Start of Provided data
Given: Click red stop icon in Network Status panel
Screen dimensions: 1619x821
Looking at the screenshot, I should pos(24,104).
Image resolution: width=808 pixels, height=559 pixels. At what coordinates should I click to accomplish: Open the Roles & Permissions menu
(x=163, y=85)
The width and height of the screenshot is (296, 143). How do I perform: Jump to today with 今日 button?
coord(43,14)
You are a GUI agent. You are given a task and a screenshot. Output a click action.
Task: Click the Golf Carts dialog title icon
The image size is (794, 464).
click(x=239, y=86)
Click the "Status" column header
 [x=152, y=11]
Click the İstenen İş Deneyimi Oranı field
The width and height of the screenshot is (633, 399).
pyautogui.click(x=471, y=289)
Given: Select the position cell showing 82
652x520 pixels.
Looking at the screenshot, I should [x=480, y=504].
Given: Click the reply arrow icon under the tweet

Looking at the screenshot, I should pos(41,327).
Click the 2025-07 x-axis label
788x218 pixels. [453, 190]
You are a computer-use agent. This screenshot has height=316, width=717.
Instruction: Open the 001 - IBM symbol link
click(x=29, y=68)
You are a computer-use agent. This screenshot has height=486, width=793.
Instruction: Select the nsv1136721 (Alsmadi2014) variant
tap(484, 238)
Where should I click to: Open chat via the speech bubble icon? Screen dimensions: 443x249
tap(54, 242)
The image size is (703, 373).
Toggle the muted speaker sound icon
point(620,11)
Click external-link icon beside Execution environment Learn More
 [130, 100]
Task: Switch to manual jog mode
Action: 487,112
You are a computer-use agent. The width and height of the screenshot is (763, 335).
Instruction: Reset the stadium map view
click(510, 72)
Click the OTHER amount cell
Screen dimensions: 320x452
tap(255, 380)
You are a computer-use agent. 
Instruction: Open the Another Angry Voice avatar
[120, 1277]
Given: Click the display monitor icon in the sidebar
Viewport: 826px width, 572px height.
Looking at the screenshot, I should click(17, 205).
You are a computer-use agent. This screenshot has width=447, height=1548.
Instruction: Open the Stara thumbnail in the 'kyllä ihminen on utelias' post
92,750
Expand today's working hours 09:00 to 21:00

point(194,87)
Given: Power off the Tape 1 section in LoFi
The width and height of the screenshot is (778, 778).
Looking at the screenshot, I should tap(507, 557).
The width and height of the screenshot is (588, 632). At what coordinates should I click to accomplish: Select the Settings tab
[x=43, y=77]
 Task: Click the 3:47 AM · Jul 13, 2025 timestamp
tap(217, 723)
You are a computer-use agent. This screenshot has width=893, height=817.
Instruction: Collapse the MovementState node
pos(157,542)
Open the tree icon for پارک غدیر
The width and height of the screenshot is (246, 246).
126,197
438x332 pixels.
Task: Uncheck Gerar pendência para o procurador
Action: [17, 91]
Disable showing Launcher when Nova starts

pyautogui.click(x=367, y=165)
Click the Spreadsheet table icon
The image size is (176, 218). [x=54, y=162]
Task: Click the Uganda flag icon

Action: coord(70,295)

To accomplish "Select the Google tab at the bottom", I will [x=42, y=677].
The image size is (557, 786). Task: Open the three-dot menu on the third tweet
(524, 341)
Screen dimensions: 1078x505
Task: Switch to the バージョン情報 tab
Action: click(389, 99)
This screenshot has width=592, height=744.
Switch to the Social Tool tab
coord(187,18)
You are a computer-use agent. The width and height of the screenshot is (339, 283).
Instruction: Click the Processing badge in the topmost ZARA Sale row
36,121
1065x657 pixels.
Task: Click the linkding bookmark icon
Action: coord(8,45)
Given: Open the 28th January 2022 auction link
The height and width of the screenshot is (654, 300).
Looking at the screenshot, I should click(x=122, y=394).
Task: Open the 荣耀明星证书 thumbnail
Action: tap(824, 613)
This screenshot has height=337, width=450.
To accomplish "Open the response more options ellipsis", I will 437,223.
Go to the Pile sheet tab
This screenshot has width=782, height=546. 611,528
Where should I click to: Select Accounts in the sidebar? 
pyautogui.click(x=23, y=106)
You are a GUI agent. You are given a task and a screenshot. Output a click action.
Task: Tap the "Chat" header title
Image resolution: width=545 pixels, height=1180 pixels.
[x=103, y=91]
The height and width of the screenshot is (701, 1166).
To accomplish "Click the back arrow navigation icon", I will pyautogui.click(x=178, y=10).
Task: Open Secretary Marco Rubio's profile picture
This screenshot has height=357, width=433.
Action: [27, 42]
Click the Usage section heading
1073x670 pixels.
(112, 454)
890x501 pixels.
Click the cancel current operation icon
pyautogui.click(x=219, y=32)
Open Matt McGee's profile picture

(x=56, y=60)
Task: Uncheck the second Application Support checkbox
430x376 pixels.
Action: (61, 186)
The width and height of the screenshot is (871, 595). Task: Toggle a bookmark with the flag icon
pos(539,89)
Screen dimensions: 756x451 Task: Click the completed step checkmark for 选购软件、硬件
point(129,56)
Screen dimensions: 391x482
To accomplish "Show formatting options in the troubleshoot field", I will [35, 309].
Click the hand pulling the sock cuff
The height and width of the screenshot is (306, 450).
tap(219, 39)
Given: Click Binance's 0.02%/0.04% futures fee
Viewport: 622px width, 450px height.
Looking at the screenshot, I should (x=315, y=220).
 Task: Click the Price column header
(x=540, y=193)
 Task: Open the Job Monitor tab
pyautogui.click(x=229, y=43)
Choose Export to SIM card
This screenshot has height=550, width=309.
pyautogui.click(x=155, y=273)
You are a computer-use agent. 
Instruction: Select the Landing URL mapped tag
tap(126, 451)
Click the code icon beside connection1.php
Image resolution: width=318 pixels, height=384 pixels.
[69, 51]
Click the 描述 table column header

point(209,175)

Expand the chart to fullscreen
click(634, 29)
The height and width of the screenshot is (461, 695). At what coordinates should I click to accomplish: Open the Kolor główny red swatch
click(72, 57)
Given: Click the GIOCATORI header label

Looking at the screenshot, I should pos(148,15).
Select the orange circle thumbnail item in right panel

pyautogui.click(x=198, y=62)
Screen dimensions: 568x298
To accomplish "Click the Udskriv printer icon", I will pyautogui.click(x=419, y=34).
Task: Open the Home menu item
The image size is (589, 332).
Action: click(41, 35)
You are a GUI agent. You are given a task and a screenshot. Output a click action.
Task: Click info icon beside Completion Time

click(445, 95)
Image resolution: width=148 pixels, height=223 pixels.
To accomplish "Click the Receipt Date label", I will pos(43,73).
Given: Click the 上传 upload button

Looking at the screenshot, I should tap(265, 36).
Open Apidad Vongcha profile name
End of Provided data
→ Your goal
With nothing added or dropped, retype the listing above.

→ Solved exercise
Given: Click red stop icon in Network Status panel
Screen dimensions: 1619x821
Looking at the screenshot, I should pos(24,104).
Image resolution: width=808 pixels, height=559 pixels. At what coordinates should I click to accomplish: Open the Roles & Permissions menu
(x=163, y=85)
The width and height of the screenshot is (296, 143). How do I perform: Jump to today with 今日 button?
coord(43,14)
You are a GUI agent. You are given a task and a screenshot. Output a click action.
Task: Click the Golf Carts dialog title icon
The image size is (794, 464).
click(x=239, y=86)
Click the "Status" column header
 [x=152, y=11]
Click the İstenen İş Deneyimi Oranı field
The width and height of the screenshot is (633, 399).
pyautogui.click(x=471, y=289)
Given: Select the position cell showing 82
652x520 pixels.
Looking at the screenshot, I should [x=480, y=504].
Given: Click the reply arrow icon under the tweet

Looking at the screenshot, I should pos(41,327).
Click the 2025-07 x-axis label
788x218 pixels. [453, 190]
You are a computer-use agent. This screenshot has height=316, width=717.
Instruction: Open the 001 - IBM symbol link
click(x=29, y=68)
You are a computer-use agent. This screenshot has height=486, width=793.
Instruction: Select the nsv1136721 (Alsmadi2014) variant
tap(484, 238)
Where should I click to: Open chat via the speech bubble icon? Screen dimensions: 443x249
tap(54, 242)
The image size is (703, 373).
Toggle the muted speaker sound icon
point(620,11)
Click external-link icon beside Execution environment Learn More
 [130, 100]
Task: Switch to manual jog mode
Action: 487,112
You are a computer-use agent. The width and height of the screenshot is (763, 335).
Instruction: Reset the stadium map view
click(510, 72)
Click the OTHER amount cell
Screen dimensions: 320x452
tap(255, 380)
You are a computer-use agent. 
Instruction: Open the Another Angry Voice avatar
[120, 1277]
Given: Click the display monitor icon in the sidebar
Viewport: 826px width, 572px height.
Looking at the screenshot, I should click(17, 205).
You are a computer-use agent. This screenshot has width=447, height=1548.
Instruction: Open the Stara thumbnail in the 'kyllä ihminen on utelias' post
92,750
Expand today's working hours 09:00 to 21:00

point(194,87)
Given: Power off the Tape 1 section in LoFi
The width and height of the screenshot is (778, 778).
Looking at the screenshot, I should tap(507, 557).
The width and height of the screenshot is (588, 632). At what coordinates should I click to accomplish: Select the Settings tab
[x=43, y=77]
 Task: Click the 3:47 AM · Jul 13, 2025 timestamp
tap(217, 723)
You are a computer-use agent. This screenshot has width=893, height=817.
Instruction: Collapse the MovementState node
pos(157,542)
Open the tree icon for پارک غدیر
The width and height of the screenshot is (246, 246).
126,197
438x332 pixels.
Task: Uncheck Gerar pendência para o procurador
Action: [17, 91]
Disable showing Launcher when Nova starts

pyautogui.click(x=367, y=165)
Click the Spreadsheet table icon
The image size is (176, 218). [x=54, y=162]
Task: Click the Uganda flag icon

Action: coord(70,295)

To accomplish "Select the Google tab at the bottom", I will [x=42, y=677].
The image size is (557, 786). Task: Open the three-dot menu on the third tweet
(524, 341)
Screen dimensions: 1078x505
Task: Switch to the バージョン情報 tab
Action: click(389, 99)
This screenshot has width=592, height=744.
Switch to the Social Tool tab
coord(187,18)
You are a computer-use agent. The width and height of the screenshot is (339, 283).
Instruction: Click the Processing badge in the topmost ZARA Sale row
36,121
1065x657 pixels.
Task: Click the linkding bookmark icon
Action: coord(8,45)
Given: Open the 28th January 2022 auction link
The height and width of the screenshot is (654, 300).
Looking at the screenshot, I should click(x=122, y=394).
Task: Open the 荣耀明星证书 thumbnail
Action: tap(824, 613)
This screenshot has height=337, width=450.
To accomplish "Open the response more options ellipsis", I will 437,223.
Go to the Pile sheet tab
This screenshot has width=782, height=546. 611,528
Where should I click to: Select Accounts in the sidebar? 
pyautogui.click(x=23, y=106)
You are a GUI agent. You are given a task and a screenshot. Output a click action.
Task: Tap the "Chat" header title
Image resolution: width=545 pixels, height=1180 pixels.
[x=103, y=91]
The height and width of the screenshot is (701, 1166).
To accomplish "Click the back arrow navigation icon", I will pyautogui.click(x=178, y=10).
Task: Open Secretary Marco Rubio's profile picture
This screenshot has height=357, width=433.
Action: [27, 42]
Click the Usage section heading
1073x670 pixels.
(112, 454)
890x501 pixels.
Click the cancel current operation icon
pyautogui.click(x=219, y=32)
Open Matt McGee's profile picture

(x=56, y=60)
Task: Uncheck the second Application Support checkbox
430x376 pixels.
Action: (61, 186)
The width and height of the screenshot is (871, 595). Task: Toggle a bookmark with the flag icon
pos(539,89)
Screen dimensions: 756x451 Task: Click the completed step checkmark for 选购软件、硬件
point(129,56)
Screen dimensions: 391x482
To accomplish "Show formatting options in the troubleshoot field", I will [35, 309].
Click the hand pulling the sock cuff
The height and width of the screenshot is (306, 450).
tap(219, 39)
Given: Click Binance's 0.02%/0.04% futures fee
Viewport: 622px width, 450px height.
Looking at the screenshot, I should (x=315, y=220).
 Task: Click the Price column header
(x=540, y=193)
 Task: Open the Job Monitor tab
pyautogui.click(x=229, y=43)
Choose Export to SIM card
This screenshot has height=550, width=309.
pyautogui.click(x=155, y=273)
You are a computer-use agent. 
Instruction: Select the Landing URL mapped tag
tap(126, 451)
Click the code icon beside connection1.php
Image resolution: width=318 pixels, height=384 pixels.
[69, 51]
Click the 描述 table column header

point(209,175)

Expand the chart to fullscreen
click(634, 29)
The height and width of the screenshot is (461, 695). At what coordinates should I click to accomplish: Open the Kolor główny red swatch
click(72, 57)
Given: Click the GIOCATORI header label

Looking at the screenshot, I should pos(148,15).
Select the orange circle thumbnail item in right panel

pyautogui.click(x=198, y=62)
Screen dimensions: 568x298
To accomplish "Click the Udskriv printer icon", I will pyautogui.click(x=419, y=34).
Task: Open the Home menu item
The image size is (589, 332).
Action: click(41, 35)
You are a GUI agent. You are given a task and a screenshot. Output a click action.
Task: Click info icon beside Completion Time

click(445, 95)
Image resolution: width=148 pixels, height=223 pixels.
To accomplish "Click the Receipt Date label", I will pos(43,73).
Given: Click the 上传 upload button

Looking at the screenshot, I should tap(265, 36).
Open Apidad Vongcha profile name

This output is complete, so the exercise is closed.